I have verified that this only happens with traffic that is routing internally, meaning it only occurs when the traffic is between virtual machines on the same host or between a host and a virtual machine on that host. Any traffic that gets routed through the outside network is not affected.

I also verified that disabling TCP Offloading on the sender's side does work. The question is whether there is a fix that does not require doing this on all virtual machines and the ESXi host (not sure how you would do this on the host though).

0 Kudos
wheelz311
Contributor
Contributor

Additional information: It happens even if it crosses vSwitches (and therefore pNICs). No luck on a fix other than the work arounds. There are a ton of advanced settings that can be tweaked but I have no idea where to start or if any of those would work. I used esxcfg-vmknic -l to verify that TSO MSS was set to 65535 (so TSO is supported on my pNICs). Anyone have an idea?

0 Kudos
DSTAVERT
Immortal
Immortal

I would file an SR with VMware. I would also press vyatta to work on this with VMware.

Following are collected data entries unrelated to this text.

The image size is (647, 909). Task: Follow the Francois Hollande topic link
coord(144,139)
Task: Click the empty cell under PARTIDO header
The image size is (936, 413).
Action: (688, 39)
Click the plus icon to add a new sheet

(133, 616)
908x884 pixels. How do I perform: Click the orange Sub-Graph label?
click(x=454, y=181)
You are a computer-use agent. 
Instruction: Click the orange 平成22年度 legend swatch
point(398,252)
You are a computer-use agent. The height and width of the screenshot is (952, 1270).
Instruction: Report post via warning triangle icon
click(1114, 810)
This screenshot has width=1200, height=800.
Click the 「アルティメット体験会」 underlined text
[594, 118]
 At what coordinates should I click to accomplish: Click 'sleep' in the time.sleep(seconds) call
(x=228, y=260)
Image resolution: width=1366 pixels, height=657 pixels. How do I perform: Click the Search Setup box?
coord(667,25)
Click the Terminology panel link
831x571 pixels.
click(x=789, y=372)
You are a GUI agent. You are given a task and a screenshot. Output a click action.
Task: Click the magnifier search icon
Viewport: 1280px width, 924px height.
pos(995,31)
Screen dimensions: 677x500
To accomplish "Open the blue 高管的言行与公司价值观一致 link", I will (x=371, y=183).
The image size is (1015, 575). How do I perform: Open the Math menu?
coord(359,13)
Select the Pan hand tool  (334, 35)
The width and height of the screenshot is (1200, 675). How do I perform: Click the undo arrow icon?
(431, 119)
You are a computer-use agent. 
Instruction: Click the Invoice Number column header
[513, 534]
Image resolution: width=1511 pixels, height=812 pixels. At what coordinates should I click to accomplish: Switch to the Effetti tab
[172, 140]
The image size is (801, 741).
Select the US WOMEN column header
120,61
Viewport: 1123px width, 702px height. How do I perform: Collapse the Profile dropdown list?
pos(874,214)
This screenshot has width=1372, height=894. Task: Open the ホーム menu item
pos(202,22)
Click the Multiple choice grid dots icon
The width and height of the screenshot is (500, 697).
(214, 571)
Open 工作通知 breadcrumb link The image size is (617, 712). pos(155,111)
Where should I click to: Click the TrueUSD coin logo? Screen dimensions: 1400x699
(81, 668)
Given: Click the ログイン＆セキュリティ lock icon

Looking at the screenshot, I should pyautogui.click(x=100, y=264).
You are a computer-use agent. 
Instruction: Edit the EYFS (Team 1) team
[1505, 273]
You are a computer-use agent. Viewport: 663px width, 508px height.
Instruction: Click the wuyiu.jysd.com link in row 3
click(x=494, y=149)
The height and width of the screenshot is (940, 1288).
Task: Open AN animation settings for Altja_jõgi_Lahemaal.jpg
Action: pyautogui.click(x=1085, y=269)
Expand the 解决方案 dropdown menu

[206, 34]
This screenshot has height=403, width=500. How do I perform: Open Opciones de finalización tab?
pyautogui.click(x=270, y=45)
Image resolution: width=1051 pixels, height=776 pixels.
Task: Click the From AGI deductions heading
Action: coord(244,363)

-- David -- VMware Communities Moderator
0 Kudos
Scissor
Virtuoso
Virtuoso

From the linked post, it looks like one workaround is to change your vNIC's from VMXNET3 to E1000. I wonder if changing to VMXNET2 would also work?

0 Kudos
Scissor
Virtuoso
Virtuoso

Found this tidbit in the ESXi 4.1 release notes that might apply to your situation:

http://www.vmware.com/support/vsphere4/doc/vsp_esxi41_vc41_rel_notes.html

Poor TCP performance can occur in traffic-forwarding virtual machines with LRO enabled

Some Linux modules cannot handle LRO-generated packets. As a result, having LRO enabled on a VMXNET 2 or VMXNET 3 device in a traffic forwarding virtual machine running a Linux guest operating system can cause poor TCP performance. LRO is enabled by default on these devices.

Workaround: In traffic-forwarding virtual machines running Linux guests, set the module load time parameter for the VMXNET 2 or VMXNET 3 Linux driver to include disable_lro=1.

0 Kudos
nwsmith
Contributor
Contributor

We have hit the same problem with poor TCP performance using Centos 5.5 as a virtual router. The disable_lro=1 fix works, but the problem is passing that option when the module first loads. We fixed that by patching and recompliling the vmxnet module. I have posted the details on my blog, here:

http://nwsmith.blogspot.com/2010/07/patching-vmxnet-to-disable-lro.html

Regards

Nigel Smith

0 Kudos
Scissor
Virtuoso
Virtuoso

wheelz311 -- Thanks for introducing me to Vyatta. It is a lot of fun to play around with.

Just to close the loop on this thread, I see from the linked Vyatta thread that this problem has been fixed in the Vyatta 6.1 release (Larkspur) released in August.

0 Kudos